R7.5-billion transport upgrades as Cape Town prepares to become South Africa’s biggest city

Cape Town plans to spend R39.5 billion on infrastructure development from July 2024 to June 2027 as it prepares to become South Africa’s most populous metro in the wake of a semigration trend that has seen many inland citizens flock to the Mother City.
While the lion’s share of the capital will be funneled toward water and sanitation, there will be a substantial allocation of as much as R7.5 billion to the city’s public transport services.
“This pro-poor infrastructure spend in 2024/25 is bigger than the entire infrastructure budget of any other metro,” said mayor Geordin Hill-Lewis.
“Cape Town will soon be South Africa’s most populous city, and we are preparing for this by targeting our fastest-growing and poorest areas, with infrastructure projects that will, over time, unstitch the unjust legacy of our country’s past.”
A focus on public transport
Hill-Lewis said that Cape Town will focus more on strengthening its public transport systems in the coming years than on servicing private motorists as this is the area lacking the most.
The city is actively expanding its MyCiTi bus service to the metro south-east to support underserved communities such as Claremont, Khayelitsha, Mitchells Plain, Phillipi, and Wynberg, which it forecasts will be completed by the end of 2025.
Cape Town is also fighting the national government to hand over control of the metro’s passenger rail operations which will allow it to bring the service back from a state of disrepair.
A functional railway will add R11 billion to the local economy and save lower-income families in Cape Town as much as R932 million each year, as well as sustain 51,000 jobs, found the city’s ongoing Rail Feasibility Study.
“You won’t see much money going into new highways and things like that in the coming years.

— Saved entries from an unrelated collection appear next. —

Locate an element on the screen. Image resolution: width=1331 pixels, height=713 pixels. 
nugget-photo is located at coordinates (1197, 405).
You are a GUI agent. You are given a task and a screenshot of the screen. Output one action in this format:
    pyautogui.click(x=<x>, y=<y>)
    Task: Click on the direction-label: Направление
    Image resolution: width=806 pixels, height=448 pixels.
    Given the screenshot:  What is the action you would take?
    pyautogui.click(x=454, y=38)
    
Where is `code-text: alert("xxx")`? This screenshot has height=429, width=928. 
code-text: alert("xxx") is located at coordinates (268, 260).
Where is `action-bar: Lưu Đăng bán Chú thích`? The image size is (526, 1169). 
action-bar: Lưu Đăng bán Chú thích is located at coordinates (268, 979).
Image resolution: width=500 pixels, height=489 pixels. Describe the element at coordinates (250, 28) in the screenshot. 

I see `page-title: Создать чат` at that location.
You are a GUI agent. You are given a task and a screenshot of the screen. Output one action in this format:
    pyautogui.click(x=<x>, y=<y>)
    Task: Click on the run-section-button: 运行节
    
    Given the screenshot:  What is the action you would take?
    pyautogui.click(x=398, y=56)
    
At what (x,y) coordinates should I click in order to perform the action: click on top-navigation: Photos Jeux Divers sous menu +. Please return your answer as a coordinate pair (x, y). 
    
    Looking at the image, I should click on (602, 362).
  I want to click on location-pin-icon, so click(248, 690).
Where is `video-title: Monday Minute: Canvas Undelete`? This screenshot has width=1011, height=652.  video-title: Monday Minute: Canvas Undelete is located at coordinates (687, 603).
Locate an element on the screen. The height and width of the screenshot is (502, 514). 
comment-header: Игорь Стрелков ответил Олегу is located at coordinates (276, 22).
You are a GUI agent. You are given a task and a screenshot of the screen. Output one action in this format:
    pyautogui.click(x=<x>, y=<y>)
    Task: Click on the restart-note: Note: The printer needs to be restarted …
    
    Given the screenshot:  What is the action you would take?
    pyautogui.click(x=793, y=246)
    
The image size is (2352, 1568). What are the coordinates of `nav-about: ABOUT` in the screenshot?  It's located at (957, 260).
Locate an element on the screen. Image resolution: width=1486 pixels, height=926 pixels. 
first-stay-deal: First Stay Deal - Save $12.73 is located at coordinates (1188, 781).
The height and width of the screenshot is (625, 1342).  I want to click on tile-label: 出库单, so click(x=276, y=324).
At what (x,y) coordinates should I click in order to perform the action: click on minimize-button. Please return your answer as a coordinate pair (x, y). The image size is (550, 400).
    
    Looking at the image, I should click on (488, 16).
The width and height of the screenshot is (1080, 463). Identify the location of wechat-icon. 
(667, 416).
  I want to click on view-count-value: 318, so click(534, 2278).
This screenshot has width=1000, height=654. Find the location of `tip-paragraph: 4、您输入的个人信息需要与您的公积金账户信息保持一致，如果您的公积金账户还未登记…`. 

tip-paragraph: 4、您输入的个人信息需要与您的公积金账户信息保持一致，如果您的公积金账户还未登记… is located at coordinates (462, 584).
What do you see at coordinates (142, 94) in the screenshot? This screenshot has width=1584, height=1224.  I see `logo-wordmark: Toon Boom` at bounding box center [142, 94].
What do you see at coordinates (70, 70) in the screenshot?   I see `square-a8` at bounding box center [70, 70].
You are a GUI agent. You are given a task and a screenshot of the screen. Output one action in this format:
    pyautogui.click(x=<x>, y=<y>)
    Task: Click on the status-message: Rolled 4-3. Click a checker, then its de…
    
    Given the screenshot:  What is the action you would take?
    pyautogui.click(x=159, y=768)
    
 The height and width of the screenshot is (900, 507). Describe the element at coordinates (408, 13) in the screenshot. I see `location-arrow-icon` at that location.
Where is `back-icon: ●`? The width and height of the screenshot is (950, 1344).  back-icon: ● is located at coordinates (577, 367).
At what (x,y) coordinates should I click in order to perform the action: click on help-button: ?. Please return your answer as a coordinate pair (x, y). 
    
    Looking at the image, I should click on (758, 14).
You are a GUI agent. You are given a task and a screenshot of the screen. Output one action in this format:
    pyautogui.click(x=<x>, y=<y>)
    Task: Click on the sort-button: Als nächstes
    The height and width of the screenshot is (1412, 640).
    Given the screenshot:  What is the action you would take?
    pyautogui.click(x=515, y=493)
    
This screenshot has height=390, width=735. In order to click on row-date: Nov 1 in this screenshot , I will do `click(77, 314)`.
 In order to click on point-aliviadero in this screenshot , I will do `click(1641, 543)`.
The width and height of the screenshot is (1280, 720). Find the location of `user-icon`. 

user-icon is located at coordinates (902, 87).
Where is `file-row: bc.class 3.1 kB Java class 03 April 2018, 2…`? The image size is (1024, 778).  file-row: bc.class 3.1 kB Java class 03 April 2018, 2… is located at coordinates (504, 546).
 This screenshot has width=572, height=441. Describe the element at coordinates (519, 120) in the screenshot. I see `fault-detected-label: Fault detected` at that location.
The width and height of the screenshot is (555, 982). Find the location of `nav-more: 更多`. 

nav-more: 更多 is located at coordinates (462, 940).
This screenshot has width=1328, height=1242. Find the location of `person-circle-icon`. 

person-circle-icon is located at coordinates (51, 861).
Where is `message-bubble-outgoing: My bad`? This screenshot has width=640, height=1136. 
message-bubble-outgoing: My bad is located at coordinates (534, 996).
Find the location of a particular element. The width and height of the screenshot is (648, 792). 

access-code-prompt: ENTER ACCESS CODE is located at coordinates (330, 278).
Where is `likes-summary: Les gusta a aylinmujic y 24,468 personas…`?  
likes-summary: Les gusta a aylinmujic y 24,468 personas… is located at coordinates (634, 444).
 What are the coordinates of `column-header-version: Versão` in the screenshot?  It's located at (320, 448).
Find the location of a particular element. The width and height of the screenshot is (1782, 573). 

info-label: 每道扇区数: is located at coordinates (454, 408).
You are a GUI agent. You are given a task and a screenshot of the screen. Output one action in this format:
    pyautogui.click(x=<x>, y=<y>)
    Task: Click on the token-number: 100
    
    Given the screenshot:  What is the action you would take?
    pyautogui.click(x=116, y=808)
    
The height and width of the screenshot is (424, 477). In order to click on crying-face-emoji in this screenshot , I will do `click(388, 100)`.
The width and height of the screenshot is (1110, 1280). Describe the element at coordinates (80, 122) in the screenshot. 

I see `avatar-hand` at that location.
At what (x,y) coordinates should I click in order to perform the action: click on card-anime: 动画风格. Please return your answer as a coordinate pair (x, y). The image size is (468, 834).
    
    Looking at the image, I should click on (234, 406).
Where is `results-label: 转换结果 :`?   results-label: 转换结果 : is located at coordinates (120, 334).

You have to prioritise quite ruthlessly, and we have to prioritise public transport over private vehicle transport,” said Hill-Lewis in a Cape Talk interview.
“So the [money] will mainly go to buses, and hopefully one day soon, it will also go to trains if we win the argument on the devolution of passenger rail which we think is absolutely essential for the running of a five-million-person metro.”